'''
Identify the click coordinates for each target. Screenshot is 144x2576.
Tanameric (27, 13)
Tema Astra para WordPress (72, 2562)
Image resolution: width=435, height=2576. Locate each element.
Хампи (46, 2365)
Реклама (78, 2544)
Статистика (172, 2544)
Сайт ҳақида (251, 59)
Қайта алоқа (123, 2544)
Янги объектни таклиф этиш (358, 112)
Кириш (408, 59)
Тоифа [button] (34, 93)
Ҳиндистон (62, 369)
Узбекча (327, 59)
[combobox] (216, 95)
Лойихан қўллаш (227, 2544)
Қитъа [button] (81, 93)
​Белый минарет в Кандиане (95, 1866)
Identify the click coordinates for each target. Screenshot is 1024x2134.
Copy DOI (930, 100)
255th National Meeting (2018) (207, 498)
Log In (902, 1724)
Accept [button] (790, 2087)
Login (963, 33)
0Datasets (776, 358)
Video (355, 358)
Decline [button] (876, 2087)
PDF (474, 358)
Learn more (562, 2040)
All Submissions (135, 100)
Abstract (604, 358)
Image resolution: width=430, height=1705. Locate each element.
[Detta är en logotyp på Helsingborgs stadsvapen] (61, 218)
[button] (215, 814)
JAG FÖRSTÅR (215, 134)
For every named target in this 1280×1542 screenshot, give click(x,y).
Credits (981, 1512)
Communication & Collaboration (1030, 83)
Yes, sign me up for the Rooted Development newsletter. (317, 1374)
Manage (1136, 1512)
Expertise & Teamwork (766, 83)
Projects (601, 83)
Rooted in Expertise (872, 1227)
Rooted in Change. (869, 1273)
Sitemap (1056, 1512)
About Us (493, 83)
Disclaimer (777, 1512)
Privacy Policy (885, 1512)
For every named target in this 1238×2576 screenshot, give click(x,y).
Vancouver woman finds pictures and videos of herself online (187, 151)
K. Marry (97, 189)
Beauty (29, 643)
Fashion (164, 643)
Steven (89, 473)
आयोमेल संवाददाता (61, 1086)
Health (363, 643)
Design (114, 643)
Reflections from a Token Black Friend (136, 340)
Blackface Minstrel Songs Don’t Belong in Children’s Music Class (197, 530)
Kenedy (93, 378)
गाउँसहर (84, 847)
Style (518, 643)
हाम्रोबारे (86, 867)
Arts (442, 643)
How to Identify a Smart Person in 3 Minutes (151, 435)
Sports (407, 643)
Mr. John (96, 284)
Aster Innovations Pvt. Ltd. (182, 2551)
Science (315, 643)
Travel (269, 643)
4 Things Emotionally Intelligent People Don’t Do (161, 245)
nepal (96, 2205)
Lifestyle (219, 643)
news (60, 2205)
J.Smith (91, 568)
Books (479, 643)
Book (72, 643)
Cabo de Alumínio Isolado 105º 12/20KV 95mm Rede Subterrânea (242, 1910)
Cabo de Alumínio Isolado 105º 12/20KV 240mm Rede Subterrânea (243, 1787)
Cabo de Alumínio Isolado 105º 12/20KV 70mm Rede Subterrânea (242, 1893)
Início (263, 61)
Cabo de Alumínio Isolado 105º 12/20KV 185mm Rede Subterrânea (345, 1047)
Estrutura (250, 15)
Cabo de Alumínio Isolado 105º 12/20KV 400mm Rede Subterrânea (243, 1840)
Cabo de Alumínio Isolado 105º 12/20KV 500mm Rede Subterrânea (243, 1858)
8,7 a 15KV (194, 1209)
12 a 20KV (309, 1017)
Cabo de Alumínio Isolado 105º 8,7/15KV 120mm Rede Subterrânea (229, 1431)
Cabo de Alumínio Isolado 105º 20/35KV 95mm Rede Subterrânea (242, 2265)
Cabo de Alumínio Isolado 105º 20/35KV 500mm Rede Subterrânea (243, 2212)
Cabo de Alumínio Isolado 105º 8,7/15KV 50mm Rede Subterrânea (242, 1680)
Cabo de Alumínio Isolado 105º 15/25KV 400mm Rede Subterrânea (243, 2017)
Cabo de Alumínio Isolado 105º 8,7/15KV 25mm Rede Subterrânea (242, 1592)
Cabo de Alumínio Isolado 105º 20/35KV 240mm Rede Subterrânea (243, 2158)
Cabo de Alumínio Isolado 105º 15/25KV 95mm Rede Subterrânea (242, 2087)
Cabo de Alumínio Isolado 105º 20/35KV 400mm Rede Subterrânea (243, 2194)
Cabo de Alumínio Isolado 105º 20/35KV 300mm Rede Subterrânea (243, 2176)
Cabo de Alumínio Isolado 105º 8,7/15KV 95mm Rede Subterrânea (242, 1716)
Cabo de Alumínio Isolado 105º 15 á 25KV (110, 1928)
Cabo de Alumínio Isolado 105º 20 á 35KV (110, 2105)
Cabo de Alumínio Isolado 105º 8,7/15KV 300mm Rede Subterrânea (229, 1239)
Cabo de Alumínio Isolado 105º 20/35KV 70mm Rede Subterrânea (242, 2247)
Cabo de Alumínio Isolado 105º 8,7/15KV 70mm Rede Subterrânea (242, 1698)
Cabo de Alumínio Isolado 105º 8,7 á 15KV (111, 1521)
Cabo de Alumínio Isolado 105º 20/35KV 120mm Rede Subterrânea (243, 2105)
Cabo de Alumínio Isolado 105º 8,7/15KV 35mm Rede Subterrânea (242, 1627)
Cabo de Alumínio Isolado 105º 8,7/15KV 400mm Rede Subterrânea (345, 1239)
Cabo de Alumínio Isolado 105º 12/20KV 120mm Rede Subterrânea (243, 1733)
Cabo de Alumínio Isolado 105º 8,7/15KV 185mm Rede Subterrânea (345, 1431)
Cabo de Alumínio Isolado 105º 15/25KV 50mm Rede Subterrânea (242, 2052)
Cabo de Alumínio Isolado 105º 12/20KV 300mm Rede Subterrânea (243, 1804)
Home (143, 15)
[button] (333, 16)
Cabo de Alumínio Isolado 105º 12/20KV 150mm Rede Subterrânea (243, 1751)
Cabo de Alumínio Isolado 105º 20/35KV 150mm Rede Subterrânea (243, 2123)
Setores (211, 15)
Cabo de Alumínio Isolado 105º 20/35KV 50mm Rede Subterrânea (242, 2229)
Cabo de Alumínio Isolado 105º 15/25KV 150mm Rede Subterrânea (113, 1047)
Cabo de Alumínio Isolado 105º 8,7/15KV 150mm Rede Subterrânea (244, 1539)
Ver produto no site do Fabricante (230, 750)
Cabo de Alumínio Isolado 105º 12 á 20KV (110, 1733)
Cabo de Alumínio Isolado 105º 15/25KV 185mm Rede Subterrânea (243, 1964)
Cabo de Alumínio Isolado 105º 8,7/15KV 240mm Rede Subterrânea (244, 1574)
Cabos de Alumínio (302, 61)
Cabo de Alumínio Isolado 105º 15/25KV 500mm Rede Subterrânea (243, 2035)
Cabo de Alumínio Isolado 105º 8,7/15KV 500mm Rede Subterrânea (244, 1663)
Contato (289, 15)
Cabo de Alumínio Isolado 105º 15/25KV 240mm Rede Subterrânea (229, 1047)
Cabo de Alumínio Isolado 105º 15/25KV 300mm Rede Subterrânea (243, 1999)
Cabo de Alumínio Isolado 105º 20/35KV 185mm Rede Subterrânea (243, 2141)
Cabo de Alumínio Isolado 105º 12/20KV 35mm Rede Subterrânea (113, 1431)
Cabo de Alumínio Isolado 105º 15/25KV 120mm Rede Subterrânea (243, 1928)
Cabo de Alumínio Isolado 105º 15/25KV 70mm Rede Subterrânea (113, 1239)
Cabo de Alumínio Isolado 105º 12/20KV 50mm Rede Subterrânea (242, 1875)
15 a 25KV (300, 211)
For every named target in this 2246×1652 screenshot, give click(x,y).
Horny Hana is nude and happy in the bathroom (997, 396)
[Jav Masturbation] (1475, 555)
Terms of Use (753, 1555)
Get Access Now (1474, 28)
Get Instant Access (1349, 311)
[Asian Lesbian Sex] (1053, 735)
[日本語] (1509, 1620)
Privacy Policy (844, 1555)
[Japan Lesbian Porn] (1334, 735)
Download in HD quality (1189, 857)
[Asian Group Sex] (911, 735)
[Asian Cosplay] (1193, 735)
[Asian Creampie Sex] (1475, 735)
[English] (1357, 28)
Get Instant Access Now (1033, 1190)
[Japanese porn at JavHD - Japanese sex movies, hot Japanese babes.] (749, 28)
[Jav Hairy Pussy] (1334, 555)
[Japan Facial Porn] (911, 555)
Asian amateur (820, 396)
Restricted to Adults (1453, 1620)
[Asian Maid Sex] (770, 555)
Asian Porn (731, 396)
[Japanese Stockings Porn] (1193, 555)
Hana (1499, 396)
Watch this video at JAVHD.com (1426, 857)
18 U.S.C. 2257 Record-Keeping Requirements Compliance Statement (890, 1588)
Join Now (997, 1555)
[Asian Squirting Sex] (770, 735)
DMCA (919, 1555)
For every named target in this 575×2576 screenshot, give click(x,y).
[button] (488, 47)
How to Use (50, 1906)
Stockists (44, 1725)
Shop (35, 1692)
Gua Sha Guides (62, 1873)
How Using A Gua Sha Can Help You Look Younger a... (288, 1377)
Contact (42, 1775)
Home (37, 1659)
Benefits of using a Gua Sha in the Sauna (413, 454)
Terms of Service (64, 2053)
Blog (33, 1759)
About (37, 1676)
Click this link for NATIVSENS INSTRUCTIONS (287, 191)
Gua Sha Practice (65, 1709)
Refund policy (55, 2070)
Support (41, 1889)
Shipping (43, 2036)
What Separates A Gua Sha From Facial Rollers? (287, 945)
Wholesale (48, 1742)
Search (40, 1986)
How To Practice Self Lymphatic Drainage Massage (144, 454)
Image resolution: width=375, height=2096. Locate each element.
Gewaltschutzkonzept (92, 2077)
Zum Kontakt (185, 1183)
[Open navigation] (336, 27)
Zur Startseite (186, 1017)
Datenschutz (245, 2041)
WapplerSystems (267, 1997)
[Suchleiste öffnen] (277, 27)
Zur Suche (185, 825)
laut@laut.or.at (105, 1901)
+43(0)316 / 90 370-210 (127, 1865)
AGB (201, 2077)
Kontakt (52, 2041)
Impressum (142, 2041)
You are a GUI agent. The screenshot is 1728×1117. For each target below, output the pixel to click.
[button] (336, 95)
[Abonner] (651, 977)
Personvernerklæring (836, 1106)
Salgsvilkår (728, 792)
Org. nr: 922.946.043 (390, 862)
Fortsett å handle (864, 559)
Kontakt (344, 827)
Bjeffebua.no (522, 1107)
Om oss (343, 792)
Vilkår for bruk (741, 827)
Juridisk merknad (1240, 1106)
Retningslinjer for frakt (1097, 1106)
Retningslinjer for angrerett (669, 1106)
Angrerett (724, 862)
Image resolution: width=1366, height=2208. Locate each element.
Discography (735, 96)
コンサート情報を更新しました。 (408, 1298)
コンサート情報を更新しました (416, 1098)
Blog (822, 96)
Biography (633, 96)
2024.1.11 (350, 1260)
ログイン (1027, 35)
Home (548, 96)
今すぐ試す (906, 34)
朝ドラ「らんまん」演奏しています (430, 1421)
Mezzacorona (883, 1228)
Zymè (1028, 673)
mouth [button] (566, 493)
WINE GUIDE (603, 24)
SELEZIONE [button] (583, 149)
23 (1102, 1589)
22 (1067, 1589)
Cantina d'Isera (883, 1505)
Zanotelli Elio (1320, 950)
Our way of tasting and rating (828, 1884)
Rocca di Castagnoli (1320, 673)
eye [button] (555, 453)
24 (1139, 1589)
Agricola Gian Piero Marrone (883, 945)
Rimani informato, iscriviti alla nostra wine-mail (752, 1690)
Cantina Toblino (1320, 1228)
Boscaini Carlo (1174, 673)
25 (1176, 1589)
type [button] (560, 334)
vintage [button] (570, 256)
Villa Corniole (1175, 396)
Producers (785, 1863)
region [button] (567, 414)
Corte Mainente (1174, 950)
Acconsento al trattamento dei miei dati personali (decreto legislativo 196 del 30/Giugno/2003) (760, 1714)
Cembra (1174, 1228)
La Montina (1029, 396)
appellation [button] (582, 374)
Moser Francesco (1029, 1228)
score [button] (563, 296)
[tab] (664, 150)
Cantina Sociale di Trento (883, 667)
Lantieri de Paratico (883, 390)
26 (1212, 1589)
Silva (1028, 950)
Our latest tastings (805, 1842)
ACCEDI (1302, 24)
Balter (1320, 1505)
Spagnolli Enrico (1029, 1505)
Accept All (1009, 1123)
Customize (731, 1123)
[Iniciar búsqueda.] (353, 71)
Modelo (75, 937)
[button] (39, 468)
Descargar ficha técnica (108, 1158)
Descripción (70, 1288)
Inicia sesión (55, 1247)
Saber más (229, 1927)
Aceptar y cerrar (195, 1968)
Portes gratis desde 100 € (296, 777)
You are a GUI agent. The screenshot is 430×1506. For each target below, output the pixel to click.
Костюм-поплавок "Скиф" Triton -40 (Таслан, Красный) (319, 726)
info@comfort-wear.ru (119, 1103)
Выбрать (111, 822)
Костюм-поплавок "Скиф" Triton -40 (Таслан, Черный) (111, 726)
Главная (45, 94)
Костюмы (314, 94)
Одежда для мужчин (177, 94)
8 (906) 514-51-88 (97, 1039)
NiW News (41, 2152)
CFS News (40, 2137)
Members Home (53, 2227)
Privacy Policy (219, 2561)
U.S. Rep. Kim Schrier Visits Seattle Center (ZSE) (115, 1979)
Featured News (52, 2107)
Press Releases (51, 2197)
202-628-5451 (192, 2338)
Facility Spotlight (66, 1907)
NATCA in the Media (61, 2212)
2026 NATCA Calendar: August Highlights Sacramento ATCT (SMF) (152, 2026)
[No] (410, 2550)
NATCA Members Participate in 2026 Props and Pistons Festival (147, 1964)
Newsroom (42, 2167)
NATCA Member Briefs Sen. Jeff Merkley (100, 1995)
'''
EXERCISE INSTRUCTIONS — Find the number of lines in the material above that contain the word "Facial"; write that number and nothing else.

REPLY TO THE TASK — 2